─── Entries

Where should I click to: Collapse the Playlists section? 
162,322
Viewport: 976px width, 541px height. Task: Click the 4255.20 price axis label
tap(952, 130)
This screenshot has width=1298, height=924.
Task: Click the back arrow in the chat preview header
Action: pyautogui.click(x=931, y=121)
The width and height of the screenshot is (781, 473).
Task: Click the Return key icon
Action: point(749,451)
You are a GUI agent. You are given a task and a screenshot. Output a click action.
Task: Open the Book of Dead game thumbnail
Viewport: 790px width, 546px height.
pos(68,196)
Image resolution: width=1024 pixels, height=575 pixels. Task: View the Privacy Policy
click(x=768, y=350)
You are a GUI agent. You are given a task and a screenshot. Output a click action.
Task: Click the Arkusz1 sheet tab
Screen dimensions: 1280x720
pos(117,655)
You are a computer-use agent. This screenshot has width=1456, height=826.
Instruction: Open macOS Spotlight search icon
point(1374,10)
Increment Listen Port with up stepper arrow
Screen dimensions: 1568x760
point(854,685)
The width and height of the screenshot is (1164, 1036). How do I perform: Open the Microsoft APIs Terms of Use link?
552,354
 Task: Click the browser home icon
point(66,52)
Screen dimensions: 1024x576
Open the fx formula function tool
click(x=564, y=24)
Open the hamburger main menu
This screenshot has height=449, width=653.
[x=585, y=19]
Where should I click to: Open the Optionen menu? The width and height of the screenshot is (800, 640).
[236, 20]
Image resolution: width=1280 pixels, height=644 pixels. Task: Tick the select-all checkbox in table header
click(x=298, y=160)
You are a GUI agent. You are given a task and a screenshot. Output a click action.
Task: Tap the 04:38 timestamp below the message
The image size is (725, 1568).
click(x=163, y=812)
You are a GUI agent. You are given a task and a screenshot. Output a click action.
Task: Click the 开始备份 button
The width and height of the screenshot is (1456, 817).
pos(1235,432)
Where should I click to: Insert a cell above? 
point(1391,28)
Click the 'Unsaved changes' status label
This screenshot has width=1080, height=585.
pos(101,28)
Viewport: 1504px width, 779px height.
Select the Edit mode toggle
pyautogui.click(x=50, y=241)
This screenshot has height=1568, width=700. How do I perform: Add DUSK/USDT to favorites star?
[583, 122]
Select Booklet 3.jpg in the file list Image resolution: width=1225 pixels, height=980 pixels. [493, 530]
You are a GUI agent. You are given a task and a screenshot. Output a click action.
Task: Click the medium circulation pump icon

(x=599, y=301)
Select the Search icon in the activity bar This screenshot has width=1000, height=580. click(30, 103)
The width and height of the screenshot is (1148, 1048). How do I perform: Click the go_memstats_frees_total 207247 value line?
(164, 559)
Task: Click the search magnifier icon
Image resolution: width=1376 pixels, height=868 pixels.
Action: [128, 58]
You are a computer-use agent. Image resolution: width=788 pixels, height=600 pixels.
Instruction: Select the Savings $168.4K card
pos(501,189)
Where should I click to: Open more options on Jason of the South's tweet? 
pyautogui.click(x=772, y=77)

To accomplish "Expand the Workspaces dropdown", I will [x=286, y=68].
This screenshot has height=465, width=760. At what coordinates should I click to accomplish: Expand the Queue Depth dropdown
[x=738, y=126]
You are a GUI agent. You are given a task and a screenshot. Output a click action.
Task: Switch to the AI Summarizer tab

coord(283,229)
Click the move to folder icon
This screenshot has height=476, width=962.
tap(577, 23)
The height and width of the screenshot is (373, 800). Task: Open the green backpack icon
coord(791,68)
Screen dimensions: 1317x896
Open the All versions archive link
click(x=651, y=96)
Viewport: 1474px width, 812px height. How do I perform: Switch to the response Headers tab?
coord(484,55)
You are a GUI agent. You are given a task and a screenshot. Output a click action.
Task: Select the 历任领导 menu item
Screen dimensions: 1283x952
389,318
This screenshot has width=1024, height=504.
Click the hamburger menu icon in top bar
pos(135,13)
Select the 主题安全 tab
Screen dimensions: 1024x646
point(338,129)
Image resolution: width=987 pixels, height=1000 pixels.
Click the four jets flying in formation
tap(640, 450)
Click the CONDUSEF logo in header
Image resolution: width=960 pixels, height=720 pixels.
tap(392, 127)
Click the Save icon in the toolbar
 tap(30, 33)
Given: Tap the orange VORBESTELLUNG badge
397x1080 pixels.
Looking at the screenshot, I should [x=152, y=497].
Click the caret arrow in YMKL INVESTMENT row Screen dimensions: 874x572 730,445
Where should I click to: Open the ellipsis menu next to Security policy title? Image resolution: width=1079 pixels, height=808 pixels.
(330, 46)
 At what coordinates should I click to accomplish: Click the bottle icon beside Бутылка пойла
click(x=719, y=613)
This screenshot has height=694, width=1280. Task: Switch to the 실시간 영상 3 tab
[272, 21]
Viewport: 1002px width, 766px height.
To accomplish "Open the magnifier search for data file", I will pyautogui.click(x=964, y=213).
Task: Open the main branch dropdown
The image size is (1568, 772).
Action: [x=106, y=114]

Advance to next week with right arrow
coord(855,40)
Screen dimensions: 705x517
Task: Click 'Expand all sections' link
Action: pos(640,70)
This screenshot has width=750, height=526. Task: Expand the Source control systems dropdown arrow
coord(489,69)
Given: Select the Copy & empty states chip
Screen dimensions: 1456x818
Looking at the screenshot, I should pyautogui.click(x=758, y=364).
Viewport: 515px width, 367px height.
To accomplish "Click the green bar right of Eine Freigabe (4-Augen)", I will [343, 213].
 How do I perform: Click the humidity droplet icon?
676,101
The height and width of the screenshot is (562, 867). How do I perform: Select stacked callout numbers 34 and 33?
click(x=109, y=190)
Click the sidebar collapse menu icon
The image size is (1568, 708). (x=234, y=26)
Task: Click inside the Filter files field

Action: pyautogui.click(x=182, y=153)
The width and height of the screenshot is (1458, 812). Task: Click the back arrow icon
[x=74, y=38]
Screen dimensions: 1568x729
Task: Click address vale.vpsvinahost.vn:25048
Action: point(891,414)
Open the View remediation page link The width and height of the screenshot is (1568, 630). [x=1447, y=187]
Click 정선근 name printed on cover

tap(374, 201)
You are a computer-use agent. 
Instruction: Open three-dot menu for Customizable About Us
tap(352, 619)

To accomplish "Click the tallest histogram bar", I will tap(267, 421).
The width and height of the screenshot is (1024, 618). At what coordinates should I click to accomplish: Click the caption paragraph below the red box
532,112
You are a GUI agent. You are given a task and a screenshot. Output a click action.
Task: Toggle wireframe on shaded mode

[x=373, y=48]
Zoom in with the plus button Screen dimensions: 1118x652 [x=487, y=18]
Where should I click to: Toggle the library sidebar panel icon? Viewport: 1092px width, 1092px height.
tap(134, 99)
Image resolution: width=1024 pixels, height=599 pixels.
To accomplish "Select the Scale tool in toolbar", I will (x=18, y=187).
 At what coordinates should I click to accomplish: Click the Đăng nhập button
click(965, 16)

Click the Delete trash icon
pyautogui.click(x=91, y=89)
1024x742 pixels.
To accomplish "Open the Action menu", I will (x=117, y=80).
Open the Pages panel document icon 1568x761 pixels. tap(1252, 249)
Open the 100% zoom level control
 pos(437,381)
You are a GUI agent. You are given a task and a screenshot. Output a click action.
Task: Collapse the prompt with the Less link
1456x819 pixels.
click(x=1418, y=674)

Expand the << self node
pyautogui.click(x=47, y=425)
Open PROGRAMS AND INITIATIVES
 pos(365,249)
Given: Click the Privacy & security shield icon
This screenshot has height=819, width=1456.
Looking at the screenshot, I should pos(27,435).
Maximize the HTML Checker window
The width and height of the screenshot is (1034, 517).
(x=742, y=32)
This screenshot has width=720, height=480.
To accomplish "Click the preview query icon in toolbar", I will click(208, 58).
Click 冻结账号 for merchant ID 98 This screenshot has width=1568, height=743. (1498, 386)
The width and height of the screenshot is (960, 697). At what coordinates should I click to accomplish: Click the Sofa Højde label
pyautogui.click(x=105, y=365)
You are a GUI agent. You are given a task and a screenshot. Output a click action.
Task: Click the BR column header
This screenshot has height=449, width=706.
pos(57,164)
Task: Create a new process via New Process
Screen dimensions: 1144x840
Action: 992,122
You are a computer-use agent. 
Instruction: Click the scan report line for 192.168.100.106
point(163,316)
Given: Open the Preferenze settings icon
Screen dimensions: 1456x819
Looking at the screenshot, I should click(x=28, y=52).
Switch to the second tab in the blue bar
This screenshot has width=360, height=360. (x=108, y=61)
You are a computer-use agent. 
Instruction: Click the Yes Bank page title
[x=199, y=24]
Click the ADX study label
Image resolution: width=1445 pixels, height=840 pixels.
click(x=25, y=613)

──────

Exercise brief: Put the lines of the material above, from the line with "Click 冻结账号 for" through the final line, into a Markdown table with the columns Row and Line, leaving out blank lines.

Reply to the exercise:
| Row | Line |
|---|---|
| 1 | Click 冻结账号 for merchant ID 98 This screenshot has width=1568, height=743. (1498, 386) |
| 2 | The width and height of the screenshot is (960, 697). At what coordinates should I click to accomplish: Click the Sofa Højde label |
| 3 | pyautogui.click(x=105, y=365) |
| 4 | You are a GUI agent. You are given a task and a screenshot. Output a click action. |
| 5 | Task: Click the BR column header |
| 6 | This screenshot has height=449, width=706. |
| 7 | pos(57,164) |
| 8 | Task: Create a new process via New Process |
| 9 | Screen dimensions: 1144x840 |
| 10 | Action: 992,122 |
| 11 | You are a computer-use agent.  |
| 12 | Instruction: Click the scan report line for 192.168.100.106 |
| 13 | point(163,316) |
| 14 | Given: Open the Preferenze settings icon |
| 15 | Screen dimensions: 1456x819 |
| 16 | Looking at the screenshot, I should click(x=28, y=52). |
| 17 | Switch to the second tab in the blue bar |
| 18 | This screenshot has width=360, height=360. (x=108, y=61) |
| 19 | You are a computer-use agent.  |
| 20 | Instruction: Click the Yes Bank page title |
| 21 | [x=199, y=24] |
| 22 | Click the ADX study label |
| 23 | Image resolution: width=1445 pixels, height=840 pixels. |
| 24 | click(x=25, y=613) |